WHAT TO PRODUCE
Reproduce the items below word for word, from the first line up to and including the line with "tap(296, 680)".

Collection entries
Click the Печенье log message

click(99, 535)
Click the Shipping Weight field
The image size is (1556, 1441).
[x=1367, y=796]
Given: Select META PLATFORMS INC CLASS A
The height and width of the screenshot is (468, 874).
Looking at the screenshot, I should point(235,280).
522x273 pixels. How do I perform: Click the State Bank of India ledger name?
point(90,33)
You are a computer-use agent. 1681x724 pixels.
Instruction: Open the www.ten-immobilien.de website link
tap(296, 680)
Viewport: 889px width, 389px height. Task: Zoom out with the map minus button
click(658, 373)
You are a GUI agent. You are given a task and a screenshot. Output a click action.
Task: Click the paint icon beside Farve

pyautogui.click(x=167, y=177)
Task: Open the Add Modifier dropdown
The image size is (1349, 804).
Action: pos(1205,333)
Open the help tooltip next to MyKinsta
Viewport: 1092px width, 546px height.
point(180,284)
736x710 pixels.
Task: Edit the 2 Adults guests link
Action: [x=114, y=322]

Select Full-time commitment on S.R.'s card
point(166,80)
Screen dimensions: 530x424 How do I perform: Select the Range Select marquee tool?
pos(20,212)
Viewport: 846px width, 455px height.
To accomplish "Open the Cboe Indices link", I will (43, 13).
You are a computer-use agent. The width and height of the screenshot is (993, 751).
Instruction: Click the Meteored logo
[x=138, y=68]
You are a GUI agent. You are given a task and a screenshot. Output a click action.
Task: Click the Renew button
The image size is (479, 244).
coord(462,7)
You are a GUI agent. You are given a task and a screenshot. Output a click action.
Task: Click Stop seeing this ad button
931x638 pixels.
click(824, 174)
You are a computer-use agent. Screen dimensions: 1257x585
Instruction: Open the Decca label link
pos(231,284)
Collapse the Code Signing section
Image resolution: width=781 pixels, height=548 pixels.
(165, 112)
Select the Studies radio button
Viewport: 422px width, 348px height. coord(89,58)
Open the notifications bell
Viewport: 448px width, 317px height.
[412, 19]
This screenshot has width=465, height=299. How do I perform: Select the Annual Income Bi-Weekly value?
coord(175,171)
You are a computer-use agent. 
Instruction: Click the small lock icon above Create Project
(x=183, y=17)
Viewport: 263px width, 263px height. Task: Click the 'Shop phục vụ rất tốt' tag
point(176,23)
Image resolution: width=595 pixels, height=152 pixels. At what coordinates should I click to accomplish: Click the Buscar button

REPLY
Click the Печенье log message

click(99, 535)
Click the Shipping Weight field
The image size is (1556, 1441).
[x=1367, y=796]
Given: Select META PLATFORMS INC CLASS A
The height and width of the screenshot is (468, 874).
Looking at the screenshot, I should point(235,280).
522x273 pixels. How do I perform: Click the State Bank of India ledger name?
point(90,33)
You are a computer-use agent. 1681x724 pixels.
Instruction: Open the www.ten-immobilien.de website link
tap(296, 680)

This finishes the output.